*** INFORMATION SHOWN Section Begins ***
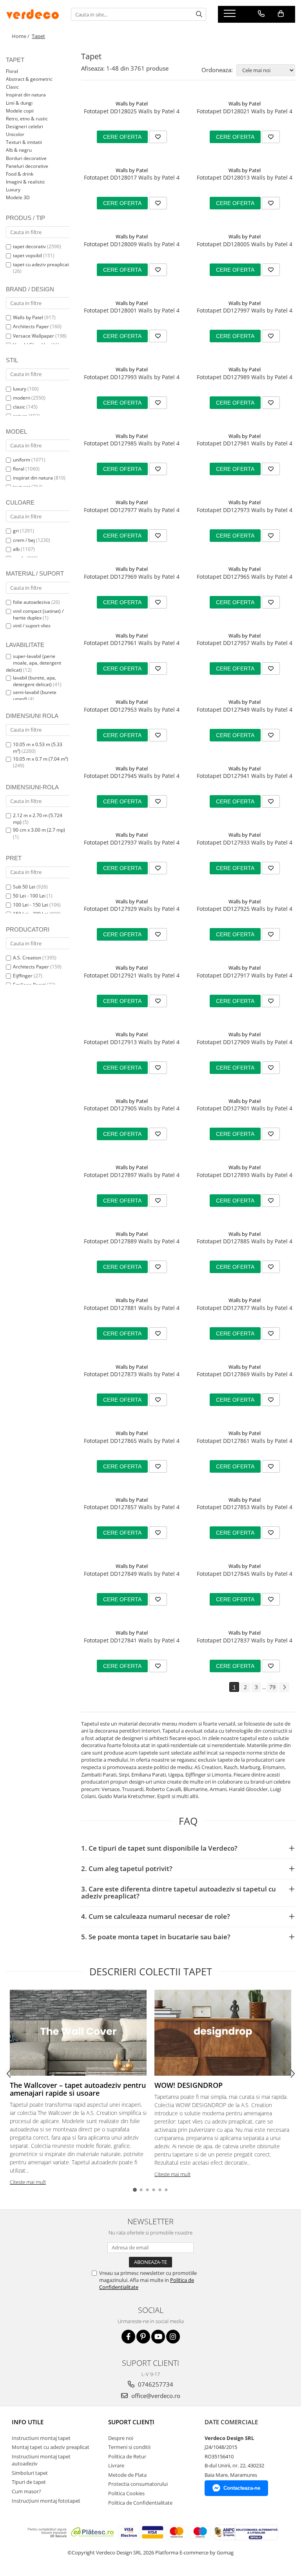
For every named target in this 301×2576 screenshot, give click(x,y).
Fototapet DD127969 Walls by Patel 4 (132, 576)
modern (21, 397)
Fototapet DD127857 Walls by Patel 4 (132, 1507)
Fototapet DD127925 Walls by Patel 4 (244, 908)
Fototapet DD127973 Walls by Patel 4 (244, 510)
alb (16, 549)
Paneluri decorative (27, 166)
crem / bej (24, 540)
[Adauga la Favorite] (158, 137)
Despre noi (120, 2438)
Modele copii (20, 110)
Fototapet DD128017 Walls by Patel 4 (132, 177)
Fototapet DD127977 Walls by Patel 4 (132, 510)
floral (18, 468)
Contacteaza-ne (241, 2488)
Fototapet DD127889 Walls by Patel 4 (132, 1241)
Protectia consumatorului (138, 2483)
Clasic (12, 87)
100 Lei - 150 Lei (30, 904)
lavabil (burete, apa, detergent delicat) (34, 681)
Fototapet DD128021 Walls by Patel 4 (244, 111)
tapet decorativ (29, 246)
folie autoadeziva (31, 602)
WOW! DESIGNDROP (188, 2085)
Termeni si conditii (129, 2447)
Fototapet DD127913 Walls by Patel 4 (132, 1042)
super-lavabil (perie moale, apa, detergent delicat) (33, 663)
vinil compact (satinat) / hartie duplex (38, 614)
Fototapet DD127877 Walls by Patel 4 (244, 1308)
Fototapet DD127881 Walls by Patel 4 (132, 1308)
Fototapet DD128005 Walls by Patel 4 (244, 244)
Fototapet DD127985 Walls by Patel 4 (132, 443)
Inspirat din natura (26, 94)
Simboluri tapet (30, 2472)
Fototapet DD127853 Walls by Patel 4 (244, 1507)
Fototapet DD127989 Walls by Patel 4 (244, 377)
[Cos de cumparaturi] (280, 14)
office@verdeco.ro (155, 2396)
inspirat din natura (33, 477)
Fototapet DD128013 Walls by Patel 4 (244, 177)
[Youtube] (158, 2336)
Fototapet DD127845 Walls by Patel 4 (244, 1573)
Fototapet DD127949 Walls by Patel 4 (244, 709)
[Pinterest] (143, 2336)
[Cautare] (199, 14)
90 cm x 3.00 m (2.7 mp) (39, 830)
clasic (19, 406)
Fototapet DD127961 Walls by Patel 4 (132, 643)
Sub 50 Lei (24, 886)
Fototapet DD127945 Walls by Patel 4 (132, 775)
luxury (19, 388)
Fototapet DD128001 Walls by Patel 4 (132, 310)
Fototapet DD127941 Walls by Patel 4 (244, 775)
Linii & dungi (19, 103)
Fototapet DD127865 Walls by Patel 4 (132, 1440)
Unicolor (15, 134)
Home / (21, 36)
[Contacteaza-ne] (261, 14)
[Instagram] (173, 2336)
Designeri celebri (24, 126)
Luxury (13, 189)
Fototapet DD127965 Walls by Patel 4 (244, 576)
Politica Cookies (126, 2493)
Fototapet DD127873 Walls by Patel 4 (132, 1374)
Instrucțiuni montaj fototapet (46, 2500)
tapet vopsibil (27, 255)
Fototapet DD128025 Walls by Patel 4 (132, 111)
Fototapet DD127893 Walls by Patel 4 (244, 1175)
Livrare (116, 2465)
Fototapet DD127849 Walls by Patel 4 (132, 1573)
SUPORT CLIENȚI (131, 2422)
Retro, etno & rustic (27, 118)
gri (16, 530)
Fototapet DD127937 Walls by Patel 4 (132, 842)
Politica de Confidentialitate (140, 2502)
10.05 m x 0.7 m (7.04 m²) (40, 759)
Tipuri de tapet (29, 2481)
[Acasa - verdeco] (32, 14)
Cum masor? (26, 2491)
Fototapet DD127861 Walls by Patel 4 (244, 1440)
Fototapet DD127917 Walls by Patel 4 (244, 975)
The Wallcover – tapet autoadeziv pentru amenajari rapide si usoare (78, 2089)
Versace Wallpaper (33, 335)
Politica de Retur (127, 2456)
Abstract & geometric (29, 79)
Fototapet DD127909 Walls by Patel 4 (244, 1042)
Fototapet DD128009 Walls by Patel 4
*** INFORMATION SHOWN Section Ends ***
*** INFORMATION SHOWN Section Begins ***
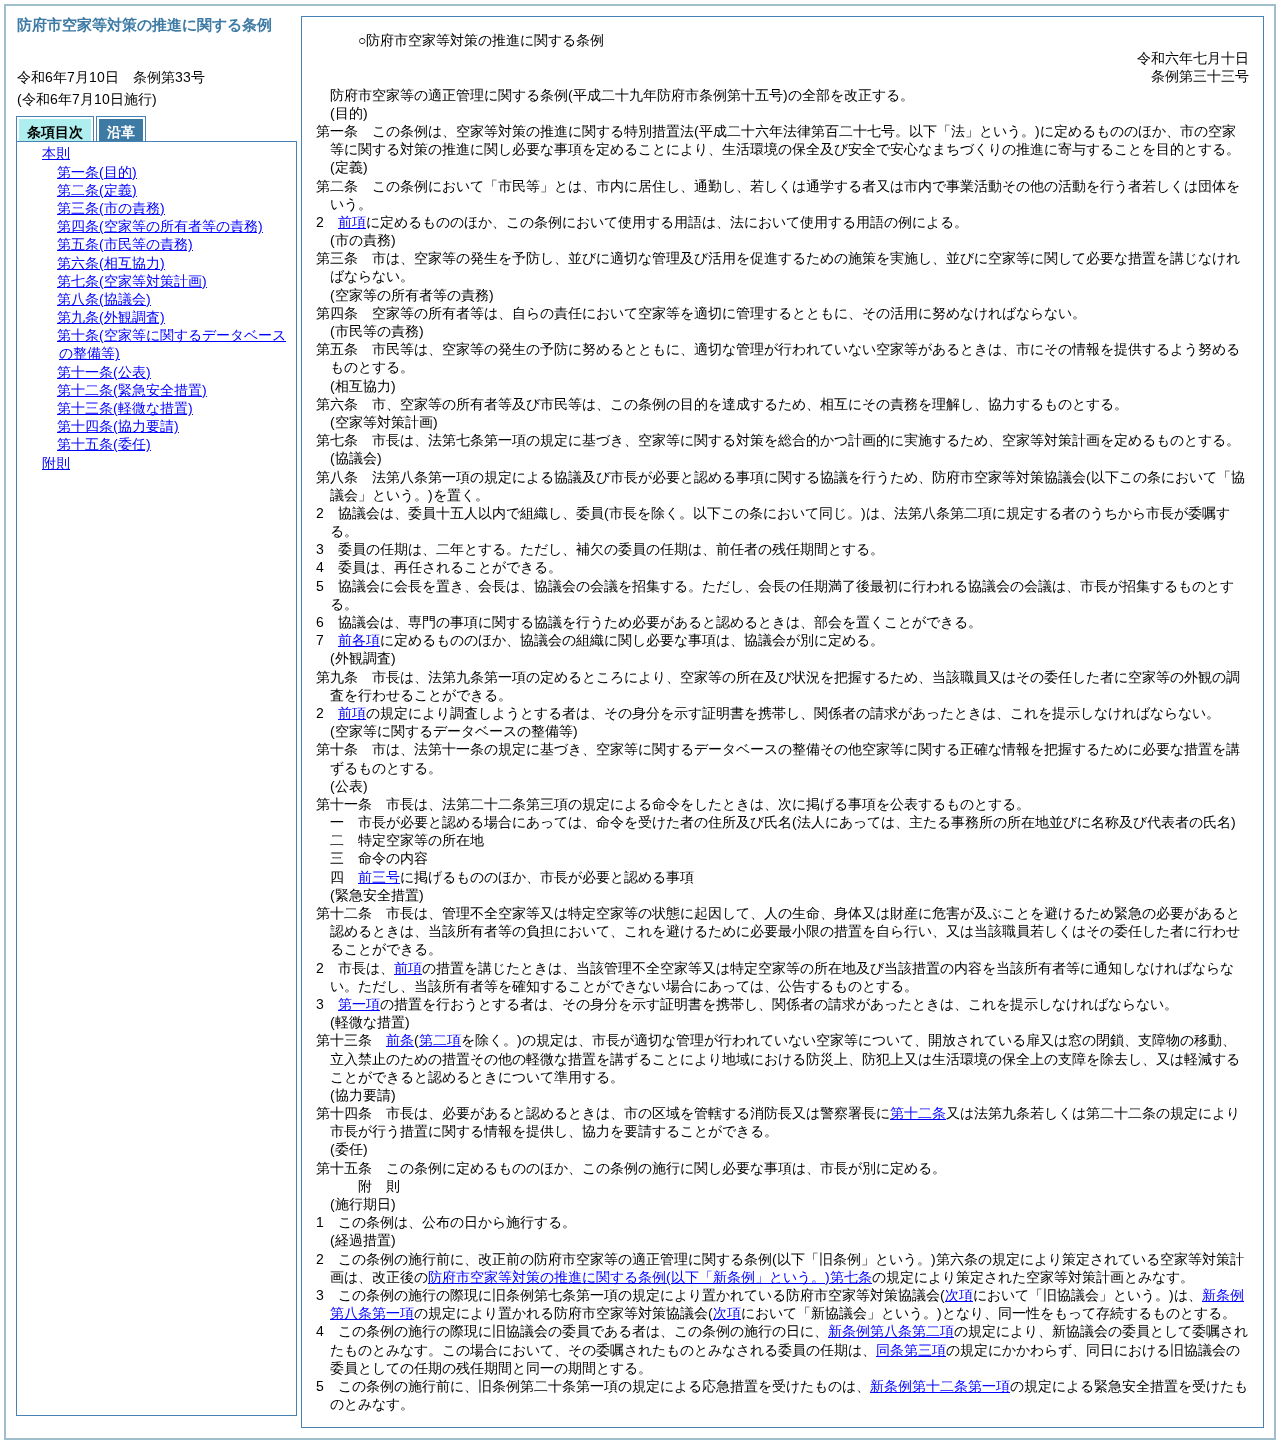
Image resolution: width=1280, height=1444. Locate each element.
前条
*** INFORMATION SHOWN Section Ends ***
*** INFORMATION SHOWN Section Begins ***
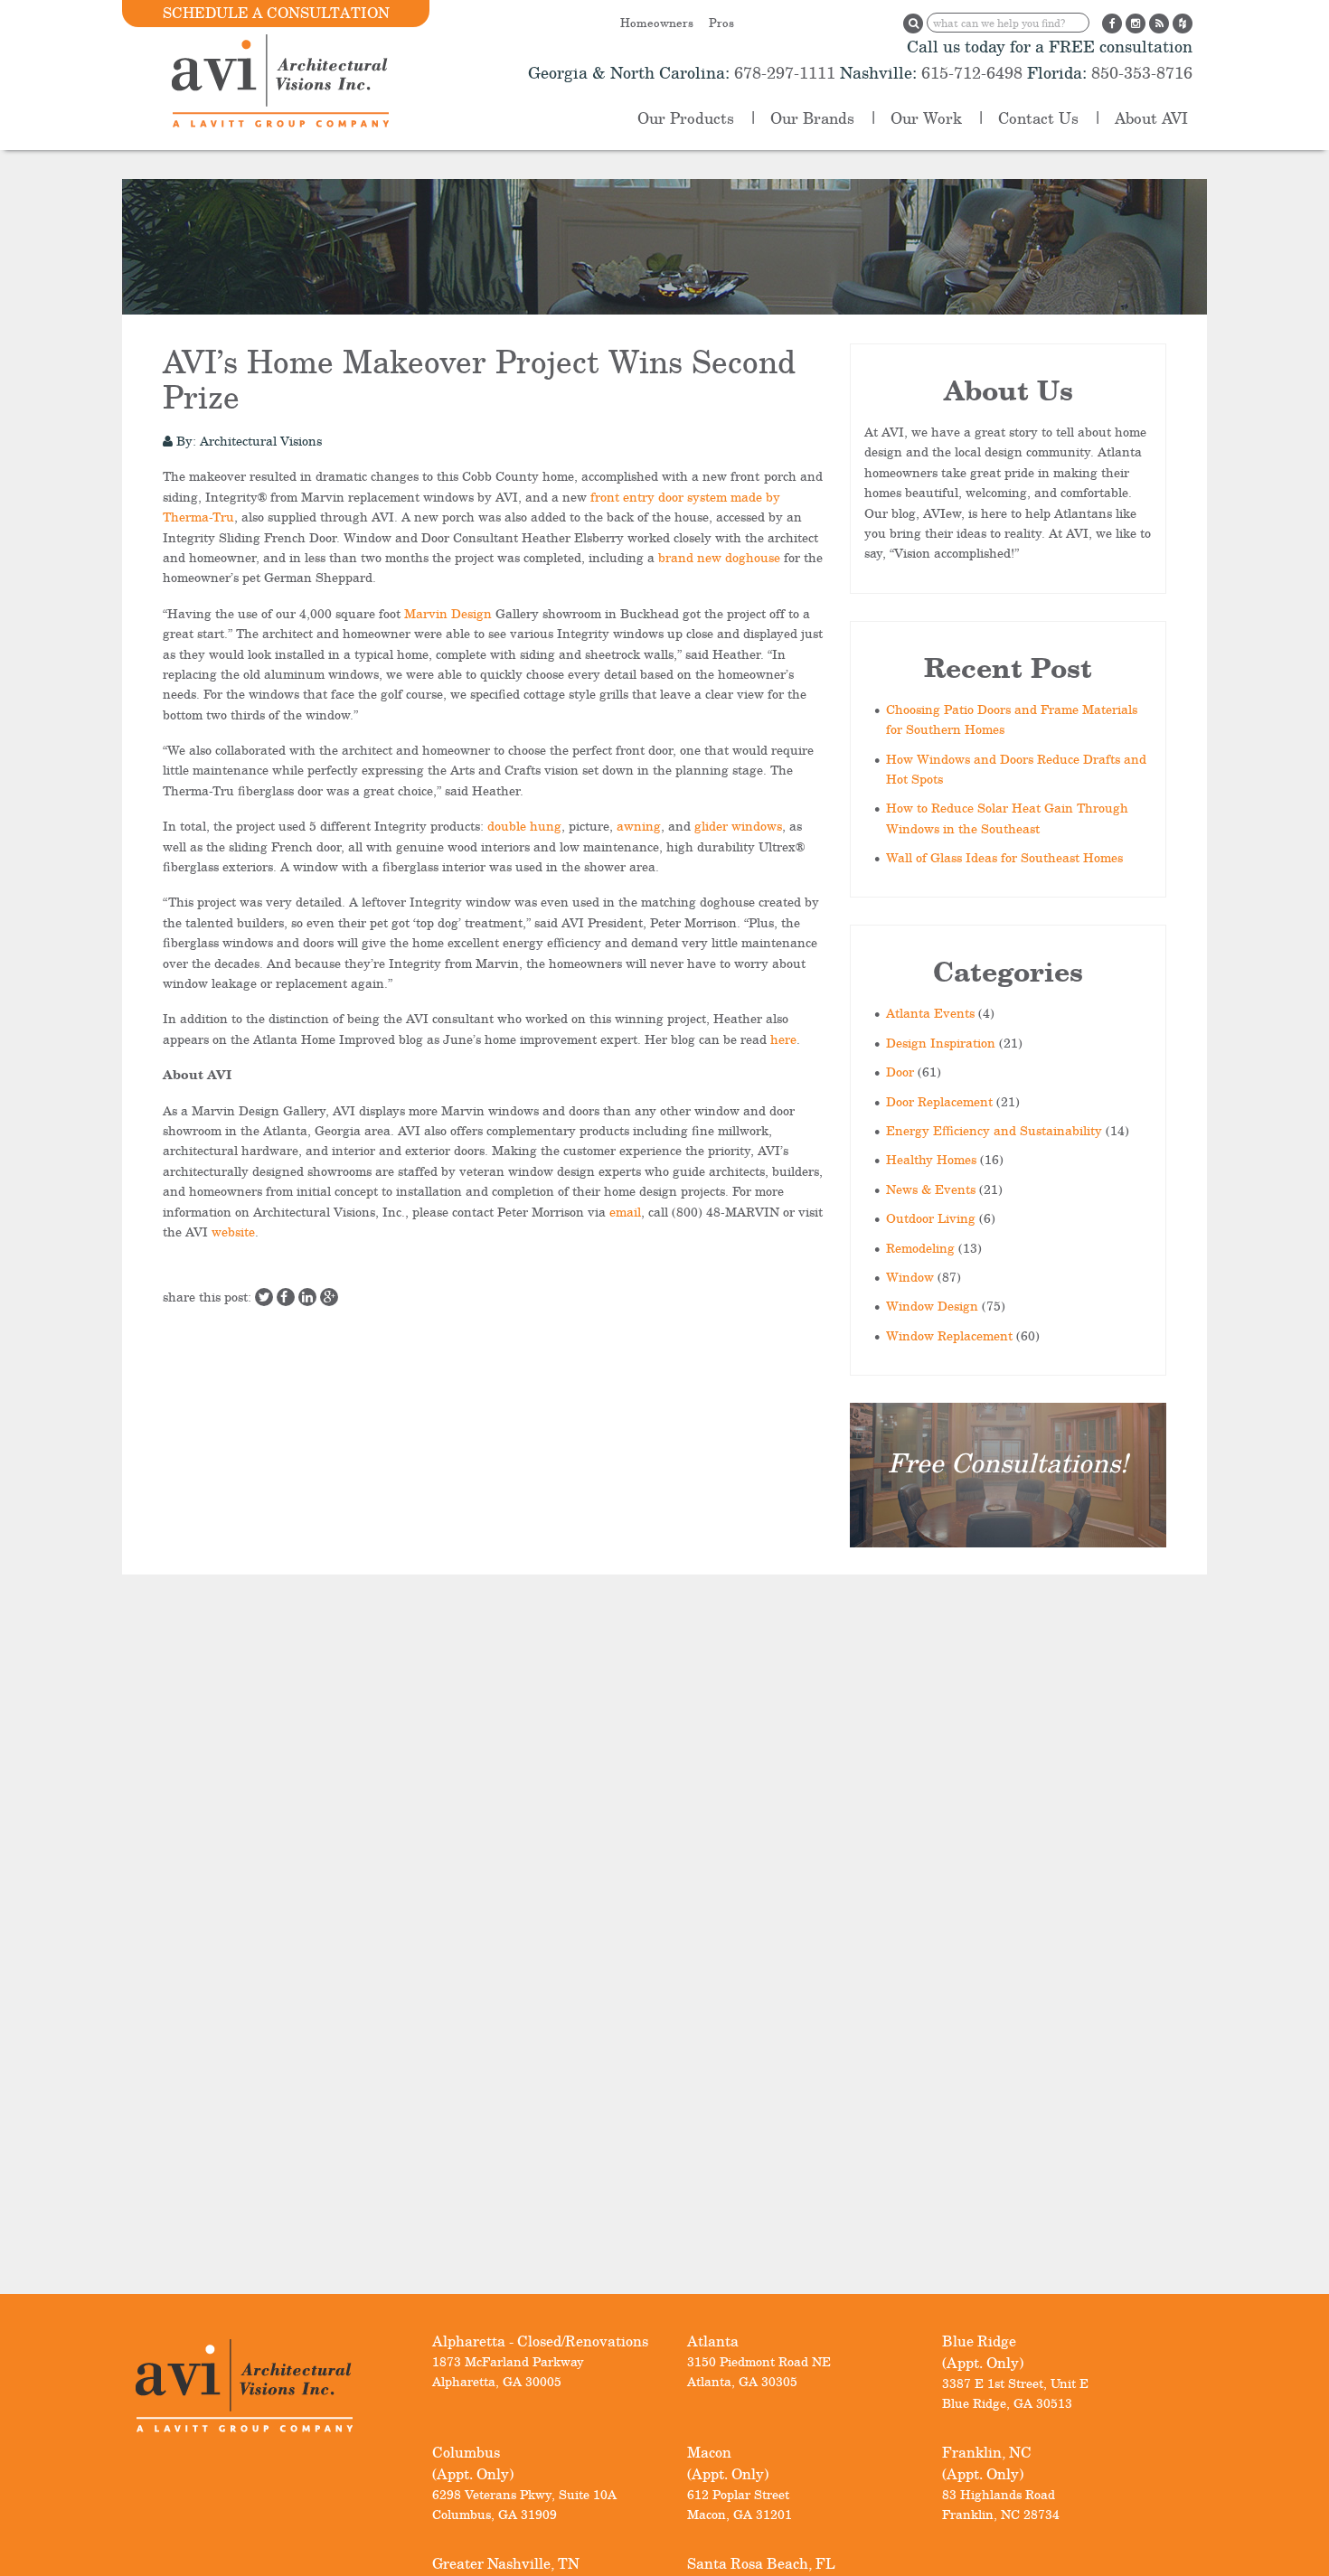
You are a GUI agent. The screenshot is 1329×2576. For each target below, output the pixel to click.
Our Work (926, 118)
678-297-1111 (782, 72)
*** INFORMATION SHOWN Section Ends ***
PROBLEM: Looking at the data above, return every line from the one with "For every named" down to the one with "vinil compact (satinat)", exactly and inclusively.

ANSWER SPACE:
For every named target in this 301×2576 screenshot, give click(x,y).
Fototapet DD127969 Walls by Patel 4 (132, 576)
modern (21, 397)
Fototapet DD127857 Walls by Patel 4 (132, 1507)
Fototapet DD127925 Walls by Patel 4 (244, 908)
Fototapet DD127973 Walls by Patel 4 (244, 510)
alb (16, 549)
Paneluri decorative (27, 166)
crem / bej (24, 540)
[Adauga la Favorite] (158, 137)
Despre noi (120, 2438)
Modele copii (20, 110)
Fototapet DD128017 Walls by Patel 4 (132, 177)
Fototapet DD127977 Walls by Patel 4 (132, 510)
floral (18, 468)
Contacteaza-ne (241, 2488)
Fototapet DD127889 Walls by Patel 4 (132, 1241)
Protectia consumatorului (138, 2483)
Clasic (12, 87)
100 Lei - 150 Lei (30, 904)
lavabil (burete, apa, detergent delicat) (34, 681)
Fototapet DD128021 Walls by Patel 4 (244, 111)
tapet decorativ (29, 246)
folie autoadeziva (31, 602)
WOW! DESIGNDROP (188, 2085)
Termeni si conditii (129, 2447)
Fototapet DD127913 Walls by Patel 4 (132, 1042)
super-lavabil (perie moale, apa, detergent delicat) (33, 663)
vinil compact (satinat) / hartie duplex (38, 614)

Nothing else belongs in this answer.